> [TÂCHES]:
a: Extrayez du texte à lire le passage allant de « Pour commencer, peux-tu » jusqu'à « complexes et personnels. ».
b: Dans les enregistrements, recopiez à l'identique le passage allant de la ligne contenant « You are a computer-use agent. » jusqu'à la fin des enregistrements. Laissez les images de côté.

> [TEXTE À LIRE]:

Réalisée en lien avec l'album Le bleu du ciel T2
Lieu de l'interview : le cyber-espace

interview menée
par
23 juin 2009

Pour commencer, peux-tu nous décrire ton parcours, comment en es-tu arrivé à faire de la bande dessinée ?
Kara : D’aussi loin que je me souvienne, j’ai toujours dessiné. C’est en découvrant les dessins animés nippons à la TV française que j’ai su que je travaillerai plus tard dans ce domaine. Domaine hélas peu développé en France jusqu’à la fin des années 80, début 90. Hormis quelques séries et films sortant du lot, ce type de production n’offrait pas de grands débouchés. Surtout qu’à l’époque, je voulais faire des œuvres plutôt adultes et matures. J’ai donc étudié dans des écoles de publicité et même la section story board des Gobelins. Finalement, je me suis orienté vers la BD qui m’offrait le loisir de créer librement des univers complexes et personnels.

> [DONNÉES FOURNIES]:
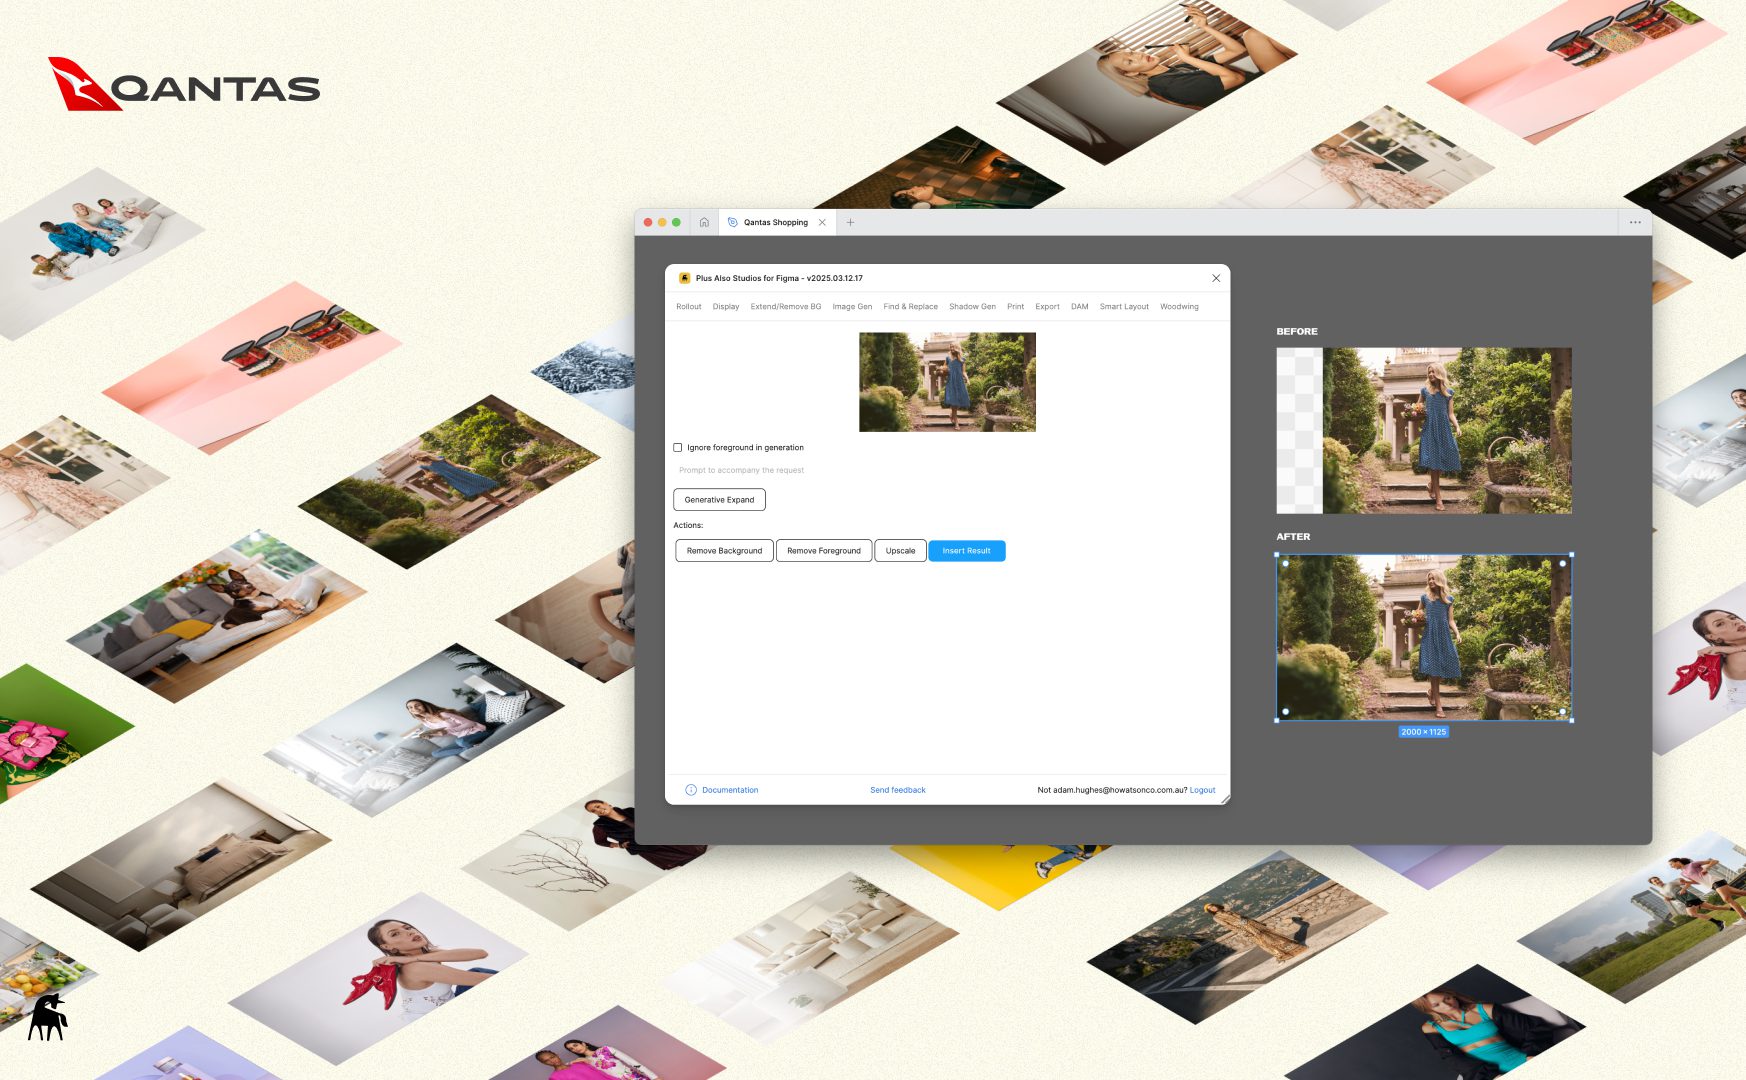Open a new tab with plus icon

pyautogui.click(x=850, y=222)

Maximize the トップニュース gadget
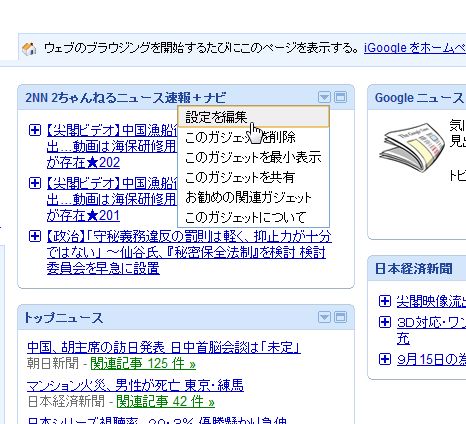(340, 317)
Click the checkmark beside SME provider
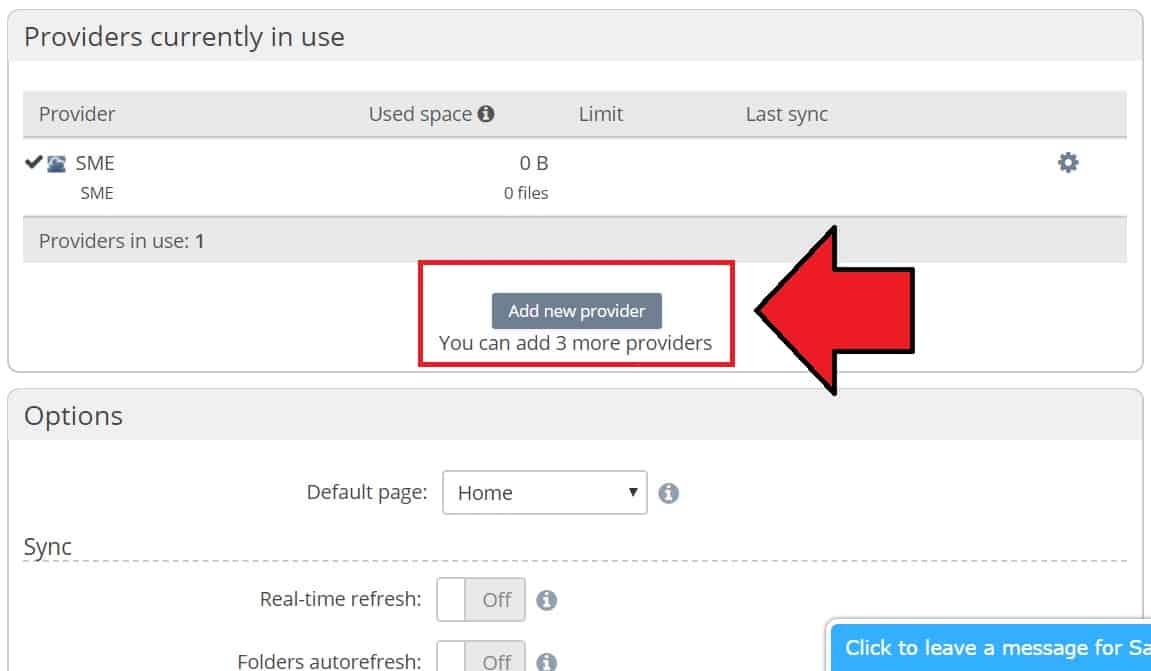Screen dimensions: 1151x671 pyautogui.click(x=33, y=162)
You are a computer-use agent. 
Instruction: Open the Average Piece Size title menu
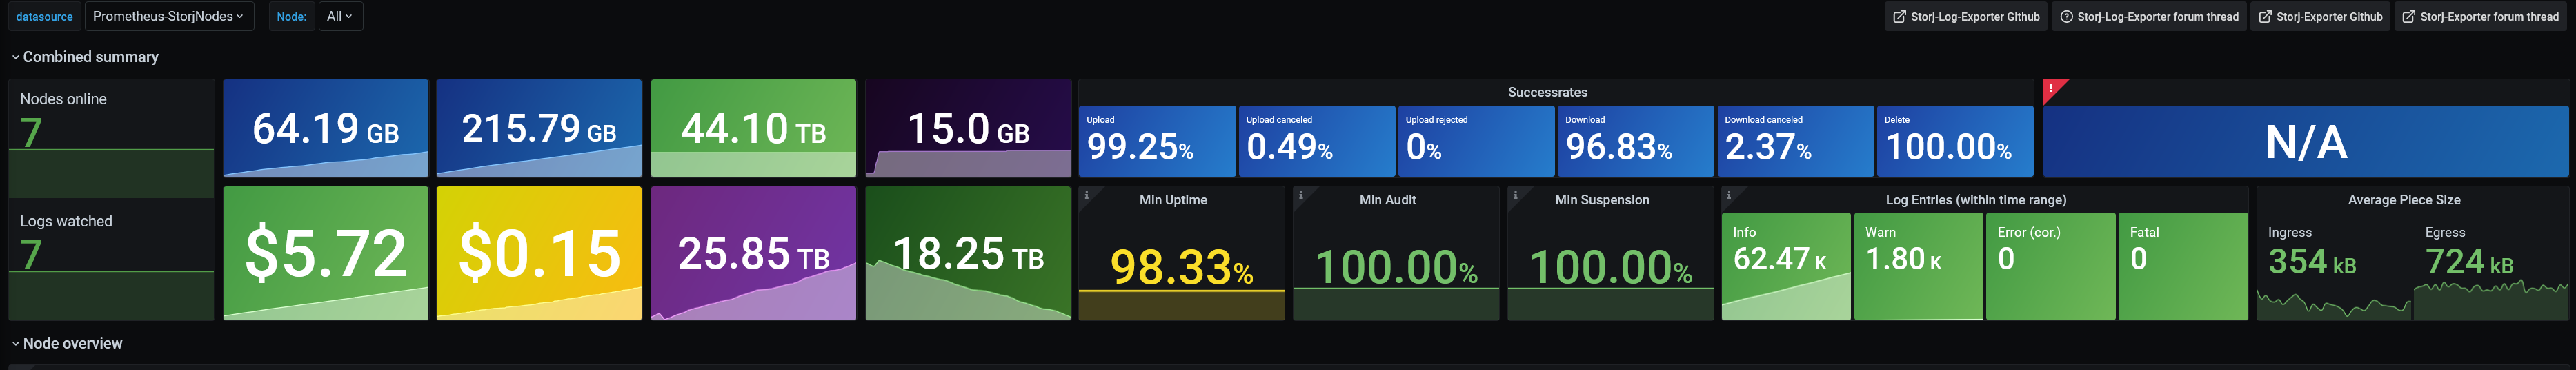2403,200
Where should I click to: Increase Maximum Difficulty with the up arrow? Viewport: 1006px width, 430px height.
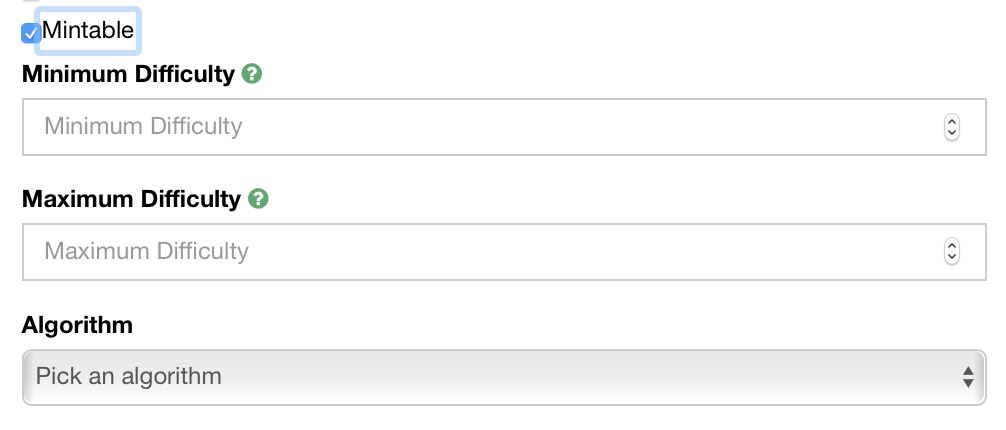[951, 245]
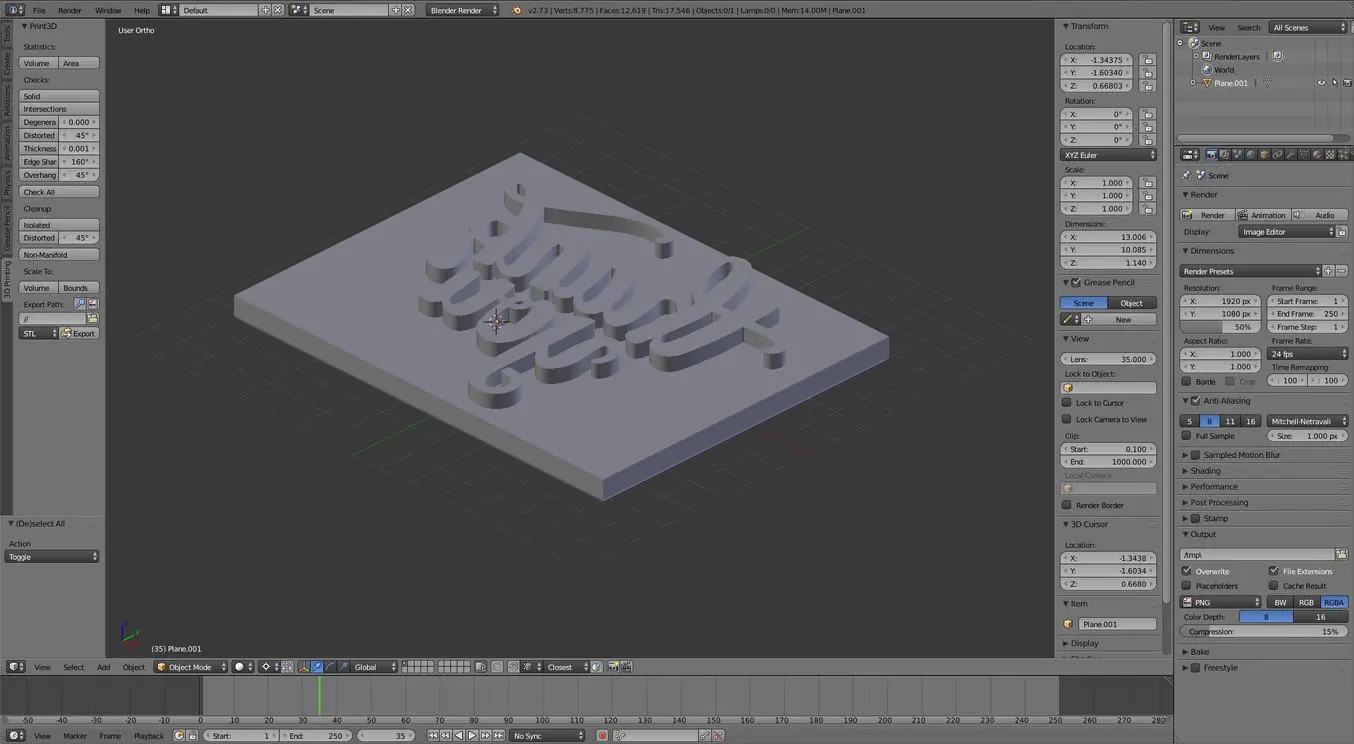Screen dimensions: 1354x744
Task: Adjust the Compression 15% slider
Action: pos(1263,632)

> [RÉPONSES RÉDIGÉES]:
a:
Pour commencer, peux-tu nous décrire ton parcours, comment en es-tu arrivé à faire de la bande dessinée ?
Kara : D’aussi loin que je me souvienne, j’ai toujours dessiné. C’est en découvrant les dessins animés nippons à la TV française que j’ai su que je travaillerai plus tard dans ce domaine. Domaine hélas peu développé en France jusqu’à la fin des années 80, début 90. Hormis quelques séries et films sortant du lot, ce type de production n’offrait pas de grands débouchés. Surtout qu’à l’époque, je voulais faire des œuvres plutôt adultes et matures. J’ai donc étudié dans des écoles de publicité et même la section story board des Gobelins. Finalement, je me suis orienté vers la BD qui m’offrait le loisir de créer librement des univers complexes et personnels.

b:
You are a computer-use agent. 
Instruction: Open the Average Piece Size title menu
2403,200
Where should I click to: Increase Maximum Difficulty with the up arrow? Viewport: 1006px width, 430px height.
[951, 245]
Screen dimensions: 1354x744
Task: Adjust the Compression 15% slider
Action: pos(1263,632)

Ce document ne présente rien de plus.